Problem to solve: Please transcribe the listing below exactly, from the line with "is (750, 654)." to the line with "Action: [45, 307]", including both of those lines and nothing else.

Supplied records:
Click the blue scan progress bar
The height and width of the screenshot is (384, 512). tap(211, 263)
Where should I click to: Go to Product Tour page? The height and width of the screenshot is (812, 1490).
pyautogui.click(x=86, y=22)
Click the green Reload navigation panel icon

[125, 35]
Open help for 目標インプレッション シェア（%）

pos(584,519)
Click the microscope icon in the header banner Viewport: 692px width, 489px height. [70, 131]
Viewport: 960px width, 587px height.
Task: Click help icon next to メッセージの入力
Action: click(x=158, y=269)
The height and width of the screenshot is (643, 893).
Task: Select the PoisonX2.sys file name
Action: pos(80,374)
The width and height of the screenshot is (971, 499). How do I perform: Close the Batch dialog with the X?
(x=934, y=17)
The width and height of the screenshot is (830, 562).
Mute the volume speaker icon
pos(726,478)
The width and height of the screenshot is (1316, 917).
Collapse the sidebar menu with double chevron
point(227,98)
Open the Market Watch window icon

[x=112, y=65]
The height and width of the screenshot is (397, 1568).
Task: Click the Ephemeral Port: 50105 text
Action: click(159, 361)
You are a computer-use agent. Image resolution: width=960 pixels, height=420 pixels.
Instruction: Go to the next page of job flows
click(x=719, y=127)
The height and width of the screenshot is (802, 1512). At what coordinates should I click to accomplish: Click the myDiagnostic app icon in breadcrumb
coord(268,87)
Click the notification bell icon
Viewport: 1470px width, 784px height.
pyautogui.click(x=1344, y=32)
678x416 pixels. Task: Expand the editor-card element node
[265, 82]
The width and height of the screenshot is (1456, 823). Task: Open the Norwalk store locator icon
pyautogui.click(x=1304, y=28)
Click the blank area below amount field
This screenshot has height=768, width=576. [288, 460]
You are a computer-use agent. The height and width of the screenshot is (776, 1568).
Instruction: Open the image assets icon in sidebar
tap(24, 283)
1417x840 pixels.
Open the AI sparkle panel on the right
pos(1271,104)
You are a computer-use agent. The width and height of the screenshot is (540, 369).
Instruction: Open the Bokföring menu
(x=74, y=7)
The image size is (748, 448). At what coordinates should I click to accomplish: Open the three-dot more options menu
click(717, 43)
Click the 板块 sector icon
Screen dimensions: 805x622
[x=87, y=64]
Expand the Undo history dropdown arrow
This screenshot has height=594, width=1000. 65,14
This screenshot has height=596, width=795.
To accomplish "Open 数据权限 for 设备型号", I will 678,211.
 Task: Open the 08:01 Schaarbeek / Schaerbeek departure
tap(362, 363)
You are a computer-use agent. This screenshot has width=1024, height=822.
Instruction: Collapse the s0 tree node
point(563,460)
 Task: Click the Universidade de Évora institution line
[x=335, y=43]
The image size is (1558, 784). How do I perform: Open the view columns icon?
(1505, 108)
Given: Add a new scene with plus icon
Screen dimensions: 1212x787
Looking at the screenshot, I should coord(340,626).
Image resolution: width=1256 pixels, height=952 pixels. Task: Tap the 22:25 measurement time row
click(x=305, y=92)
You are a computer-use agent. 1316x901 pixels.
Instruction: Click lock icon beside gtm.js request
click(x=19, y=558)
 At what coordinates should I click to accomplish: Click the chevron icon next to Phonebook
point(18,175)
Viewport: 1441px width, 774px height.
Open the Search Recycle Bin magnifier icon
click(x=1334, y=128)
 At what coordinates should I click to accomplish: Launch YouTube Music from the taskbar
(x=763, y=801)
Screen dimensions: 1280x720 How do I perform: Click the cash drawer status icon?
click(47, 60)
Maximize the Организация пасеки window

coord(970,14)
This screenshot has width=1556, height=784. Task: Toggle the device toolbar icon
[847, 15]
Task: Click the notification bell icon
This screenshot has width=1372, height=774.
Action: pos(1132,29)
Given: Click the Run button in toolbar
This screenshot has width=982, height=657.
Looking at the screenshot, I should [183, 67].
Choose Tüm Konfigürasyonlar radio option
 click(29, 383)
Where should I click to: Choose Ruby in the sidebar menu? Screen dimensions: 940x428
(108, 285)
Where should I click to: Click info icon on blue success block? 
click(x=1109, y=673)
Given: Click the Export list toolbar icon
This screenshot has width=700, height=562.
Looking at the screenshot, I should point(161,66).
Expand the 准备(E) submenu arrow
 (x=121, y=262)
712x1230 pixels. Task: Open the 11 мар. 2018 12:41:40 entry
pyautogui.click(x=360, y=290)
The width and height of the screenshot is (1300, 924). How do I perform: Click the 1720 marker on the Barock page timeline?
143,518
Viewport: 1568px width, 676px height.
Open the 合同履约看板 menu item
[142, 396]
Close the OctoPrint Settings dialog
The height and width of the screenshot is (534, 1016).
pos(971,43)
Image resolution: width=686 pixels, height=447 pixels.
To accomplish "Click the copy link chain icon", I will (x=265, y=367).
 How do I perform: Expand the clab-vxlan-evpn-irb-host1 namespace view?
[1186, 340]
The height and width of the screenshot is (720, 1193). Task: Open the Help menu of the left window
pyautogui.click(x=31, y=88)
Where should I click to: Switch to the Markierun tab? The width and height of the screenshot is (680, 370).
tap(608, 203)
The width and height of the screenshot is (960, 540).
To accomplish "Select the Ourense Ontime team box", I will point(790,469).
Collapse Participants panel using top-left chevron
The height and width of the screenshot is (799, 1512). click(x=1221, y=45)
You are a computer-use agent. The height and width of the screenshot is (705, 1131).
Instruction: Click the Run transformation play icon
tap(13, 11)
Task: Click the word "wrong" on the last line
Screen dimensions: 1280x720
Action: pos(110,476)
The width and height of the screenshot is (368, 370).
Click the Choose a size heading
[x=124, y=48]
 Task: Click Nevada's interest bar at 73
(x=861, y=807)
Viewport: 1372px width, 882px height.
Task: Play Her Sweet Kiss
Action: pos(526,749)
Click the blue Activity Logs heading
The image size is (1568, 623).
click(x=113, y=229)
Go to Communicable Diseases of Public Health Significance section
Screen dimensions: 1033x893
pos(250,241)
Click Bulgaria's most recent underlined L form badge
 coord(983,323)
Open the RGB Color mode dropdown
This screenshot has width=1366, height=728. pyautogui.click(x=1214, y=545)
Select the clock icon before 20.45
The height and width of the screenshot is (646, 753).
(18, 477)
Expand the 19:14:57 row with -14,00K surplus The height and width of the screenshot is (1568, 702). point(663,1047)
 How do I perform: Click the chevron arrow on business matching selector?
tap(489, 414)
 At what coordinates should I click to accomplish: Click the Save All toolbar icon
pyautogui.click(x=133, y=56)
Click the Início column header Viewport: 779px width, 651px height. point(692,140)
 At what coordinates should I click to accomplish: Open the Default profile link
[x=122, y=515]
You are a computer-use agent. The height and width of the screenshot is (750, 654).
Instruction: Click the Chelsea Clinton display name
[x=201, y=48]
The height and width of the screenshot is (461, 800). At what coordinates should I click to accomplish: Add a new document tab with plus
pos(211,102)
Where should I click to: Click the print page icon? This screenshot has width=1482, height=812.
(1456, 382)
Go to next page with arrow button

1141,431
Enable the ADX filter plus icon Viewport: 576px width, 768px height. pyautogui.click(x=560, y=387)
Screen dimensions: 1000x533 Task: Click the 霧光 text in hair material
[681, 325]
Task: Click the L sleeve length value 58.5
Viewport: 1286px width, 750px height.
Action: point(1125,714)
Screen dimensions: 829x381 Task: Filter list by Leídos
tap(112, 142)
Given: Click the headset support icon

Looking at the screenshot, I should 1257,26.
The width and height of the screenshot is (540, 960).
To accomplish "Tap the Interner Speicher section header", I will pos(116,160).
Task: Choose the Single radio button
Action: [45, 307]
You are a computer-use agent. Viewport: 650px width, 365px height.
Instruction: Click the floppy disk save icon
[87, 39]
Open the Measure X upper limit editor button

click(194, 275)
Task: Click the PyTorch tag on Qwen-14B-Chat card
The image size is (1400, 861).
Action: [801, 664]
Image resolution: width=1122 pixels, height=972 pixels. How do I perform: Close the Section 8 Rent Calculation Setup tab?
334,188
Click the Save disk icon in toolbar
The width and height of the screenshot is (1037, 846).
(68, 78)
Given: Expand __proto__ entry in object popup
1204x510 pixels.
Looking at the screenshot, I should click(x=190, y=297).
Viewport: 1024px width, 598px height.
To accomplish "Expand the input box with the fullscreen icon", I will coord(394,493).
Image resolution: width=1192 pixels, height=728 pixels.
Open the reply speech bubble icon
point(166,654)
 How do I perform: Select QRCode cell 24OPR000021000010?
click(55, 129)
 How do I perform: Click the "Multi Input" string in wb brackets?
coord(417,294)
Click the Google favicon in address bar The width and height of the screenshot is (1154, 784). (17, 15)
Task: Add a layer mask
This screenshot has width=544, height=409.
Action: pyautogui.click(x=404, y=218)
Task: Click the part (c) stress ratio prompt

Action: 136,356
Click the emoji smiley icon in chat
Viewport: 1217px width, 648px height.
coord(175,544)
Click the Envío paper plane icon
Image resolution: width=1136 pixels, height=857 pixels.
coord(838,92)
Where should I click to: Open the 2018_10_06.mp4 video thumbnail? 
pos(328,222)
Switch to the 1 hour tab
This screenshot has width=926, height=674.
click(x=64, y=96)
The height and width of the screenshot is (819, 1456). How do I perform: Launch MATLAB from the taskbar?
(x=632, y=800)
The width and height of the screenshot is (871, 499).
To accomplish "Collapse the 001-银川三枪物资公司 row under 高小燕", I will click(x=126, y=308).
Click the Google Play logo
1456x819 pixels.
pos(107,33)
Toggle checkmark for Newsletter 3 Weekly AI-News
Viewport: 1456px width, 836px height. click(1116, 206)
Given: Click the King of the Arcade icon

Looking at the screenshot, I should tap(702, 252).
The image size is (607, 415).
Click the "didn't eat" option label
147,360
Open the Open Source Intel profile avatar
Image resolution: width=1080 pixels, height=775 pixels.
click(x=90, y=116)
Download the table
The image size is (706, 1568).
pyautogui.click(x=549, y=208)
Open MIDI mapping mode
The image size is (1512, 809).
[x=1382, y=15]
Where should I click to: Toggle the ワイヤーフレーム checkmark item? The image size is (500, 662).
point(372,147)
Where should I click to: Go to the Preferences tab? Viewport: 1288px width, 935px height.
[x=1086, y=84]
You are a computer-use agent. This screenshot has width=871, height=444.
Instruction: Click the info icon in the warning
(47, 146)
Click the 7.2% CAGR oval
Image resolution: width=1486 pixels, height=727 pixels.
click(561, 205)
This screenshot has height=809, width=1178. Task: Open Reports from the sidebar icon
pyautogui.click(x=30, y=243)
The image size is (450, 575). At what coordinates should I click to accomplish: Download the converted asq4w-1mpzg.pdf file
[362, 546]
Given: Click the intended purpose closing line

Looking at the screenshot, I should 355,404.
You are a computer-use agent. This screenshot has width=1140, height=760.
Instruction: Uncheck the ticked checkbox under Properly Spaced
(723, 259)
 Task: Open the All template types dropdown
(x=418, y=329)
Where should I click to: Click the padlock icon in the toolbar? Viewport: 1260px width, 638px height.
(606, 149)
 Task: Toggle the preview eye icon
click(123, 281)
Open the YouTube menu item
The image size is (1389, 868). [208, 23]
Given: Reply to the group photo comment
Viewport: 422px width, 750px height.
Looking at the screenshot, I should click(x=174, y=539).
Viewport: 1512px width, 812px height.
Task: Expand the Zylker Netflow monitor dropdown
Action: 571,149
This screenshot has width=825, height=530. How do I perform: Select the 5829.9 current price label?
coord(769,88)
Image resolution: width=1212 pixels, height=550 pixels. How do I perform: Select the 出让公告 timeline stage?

Answer to this problem:
You are a computer-use agent. The height and width of the screenshot is (750, 654).
Instruction: Click the Chelsea Clinton display name
[x=201, y=48]
The height and width of the screenshot is (461, 800). At what coordinates should I click to accomplish: Add a new document tab with plus
pos(211,102)
Where should I click to: Click the print page icon? This screenshot has width=1482, height=812.
(1456, 382)
Go to next page with arrow button

1141,431
Enable the ADX filter plus icon Viewport: 576px width, 768px height. pyautogui.click(x=560, y=387)
Screen dimensions: 1000x533 Task: Click the 霧光 text in hair material
[681, 325]
Task: Click the L sleeve length value 58.5
Viewport: 1286px width, 750px height.
Action: point(1125,714)
Screen dimensions: 829x381 Task: Filter list by Leídos
tap(112, 142)
Given: Click the headset support icon

Looking at the screenshot, I should 1257,26.
The width and height of the screenshot is (540, 960).
To accomplish "Tap the Interner Speicher section header", I will pos(116,160).
Task: Choose the Single radio button
Action: [45, 307]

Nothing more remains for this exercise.